## Short task
Transcribe everything in the ball mill forum thread from "does anyone have" down to "rusty (Aug 15, 2013)", keeping each word and mark unchanged.

____ Quoted passage

# small ball mill



## ilikesilver (Aug 15, 2013)

does anyone have a good set of plans for a small home made ball mill, something i can possibly run off of a drill. tim


----------



## rusty (Aug 15, 2013)

You may want to rethink the type of motor you intend to use to drive this ball mill, drill motors are not intended for prolonged use, the motor would heat up and eventually burn out

Now a days, in almost every applications, electric motors are used, and to control them electrical drives are employed. But the operating time for all motors are not the same. Some of the motors runs all the time, and some of the motor’s run time is shorter than the rest period. Depending on this, concept of motor duty class is introduced and on the basis of this duty cycles of the motor can be divided in eight categories such as 

i.	Continuous duty 

ii.	Short time duty 

iii.	Intermittent periodic duty 

iv.	Intermittent periodic duty with starting 

v.	Intermittent periodic duty with starting and braking 

vi.	Continuous duty with intermittent periodic loading 

vii.	Continuous duty with starting and braking 

viii.	Continuous duty with periodic speed changes 

*Continuous duty: *This duty denotes that, the motor is running long enough & the motor temperature reaches the steady state value. These motors are used in Paper mill drives, Compressors, Conveyors etc.

Short time duty: In these motors, the time of operation is very low and the heating time is much lower than the cooling time. So, the motor cooks off to ambient temperature before operating again. These motors are used in crane drives, drives for house hold appliances, valve drives etc.

*Intermittent periodic duty:* Here the motor operates for some time and then there is rest period. In both cases, the time is insufficient to raise the temperature to steady state value or cool it off to ambient temperature. This is seen at press and drilling machine drives.

*Intermittent period duty with starting: *In this type of duty, there is a period of starting, which cannot be ignored and there is a heat loss at that time. After that there is running period and rest period which are not adequate to attain the steady state temperatures. This motor duty class is widely used in metal cutting and drilling tool drives, mine hoist etc.

*Intermittent periodic duty with starting and braking:* In this type of drives, heat loss during starting and braking cannot be ignored. So, the corresponding periods are starting period, operating period, braking period and resting period, but all the periods are too short to attain the respective steady state temperatures, these techniques are used in Billet mill drive, manipulator drive, mine hoist etc.

*Continuous duty with intermittent periodic loading :* In this type of motor duty, everything is same as the periodic duty but here a no load running period is occured instead of the rest period. Pressing, cutting are the examples of this system.
Continuous duty with starting and braking: f this system.

*Continuous duty with periodic speed changes:* In this type of motor duty, there are different running periods at different loads and speeds. But there is no rest period and all the periods are too short to attain the steady state temperatures.

________
____ Provided material

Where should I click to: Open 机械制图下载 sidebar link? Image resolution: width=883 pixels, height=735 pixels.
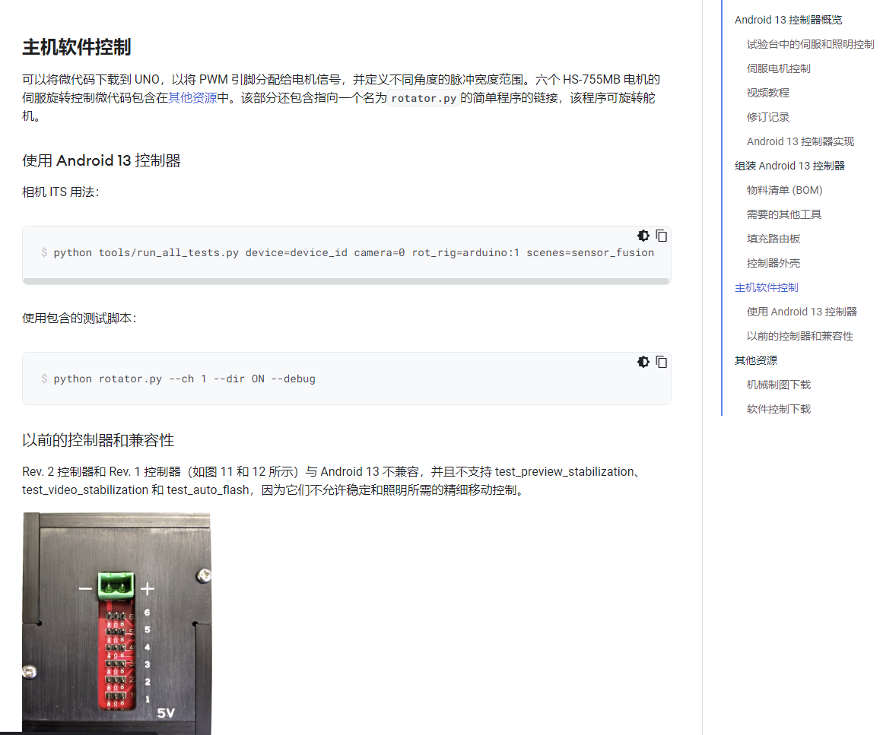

________

## Result for this exercise
does anyone have a good set of plans for a small home made ball mill, something i can possibly run off of a drill. tim


----------



## rusty (Aug 15, 2013)